Kamikihito ameliorates social recognition in oxytocin gene deficient mice and environmentally induced autism spectrum disorder model mice.

Researchers tested a traditional Japanese herbal medicine called Kamikihito on mice with autism-like social difficulties. The treatment helped improve social recognition in some mouse models, particularly those missing the hormone oxytocin. The medicine seemed to work by calming overactive brain responses during social situations. While promising, this is early research in animals only.

This preclinical study investigated Kamikihito (KKT), a traditional Japanese medicine, as a potential treatment for social recognition deficits characteristic of autism spectrum disorder. Using multiple mouse models including oxytocin knockout mice and LPS-induced ASD models, researchers found that KKT improved social recognition abilities in oxytocin-deficient mice but not in oxytocin receptor knockout mice. The treatment reduced excessive neural activation following social stimulation and improved social recognition in environmentally-induced ASD model mice. The findings suggest KKT may work through oxytocin receptor pathways to normalize brain responses to social stimuli, though the mechanism requires further investigation.

While KKT shows promise for addressing social recognition deficits in animal models, extensive human trials are needed before clinical application. The oxytocin receptor dependency suggests potential biomarker-guided treatment approaches. Translation from animal models to human autism requires careful consideration of species differences.

Animal study only with no human data. Sample sizes not reported. Limited understanding of KKT's mechanism of action. Unclear generalizability to human autism. Single study without replication.

Kamikihito (KKT) is a traditional Japanese medicine used to treat insomnia, anemia, anxiety and neurosis. Its scientific mechanism of action is not well understood. This study aimed to evaluate the therapeutic effect of KKT on deficits in social recognition ability, a phenotype of autism spectrum disorder (ASD), and to investigate the involvement of oxytocin in its action. KKT was orally administered to wild-type (WT), Oxytocin knockout (Oxt (-/-)), and Oxt receptor knockout (Oxtr (-/-)) mice, and social recognition ability was assessed using a three-chamber test.

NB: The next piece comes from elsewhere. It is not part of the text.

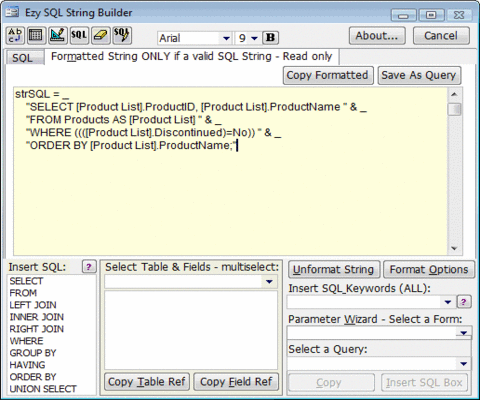The height and width of the screenshot is (400, 480).
Task: Click the Abc word-wrap toolbar icon
Action: coord(15,35)
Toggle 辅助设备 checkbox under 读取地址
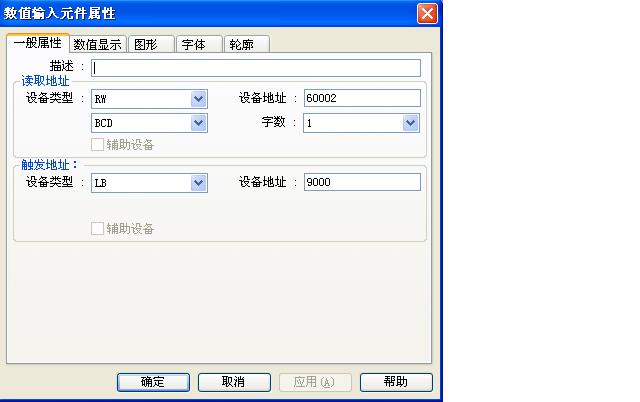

Neuronal activation changes in the brain after social stimulation were evaluated using c-Fos immunostaining in WT, Oxt (-/-), and Oxt (-/-) mice treated with KKT. Additionally, we examined whether KKT ameliorates social recognition impairment in LPS-induced ASD model mice (LPS mice), where LPS serves as an environmental factor. Abnormal social recognition behavior was improved in the Oxt (-/-) mice after sustained KKT administration, but not in the Oxtr (-/-) mice. c-Fos immunostaining revealed excessive neural activation of the Oxt (-/-) mice following social stimulation, which was reduced to WT levels after KKT administration. Social recognition impairment in the LPS mice was improved by KKT.

Our results suggest that KKT may improve social recognition by acting through Oxtr and by suppressing excessive neural activation after social stimulation. These effects may represent part of KKT's mechanism of action. It is possible for KKT to become a commonly used treatment for ASD-like symptoms.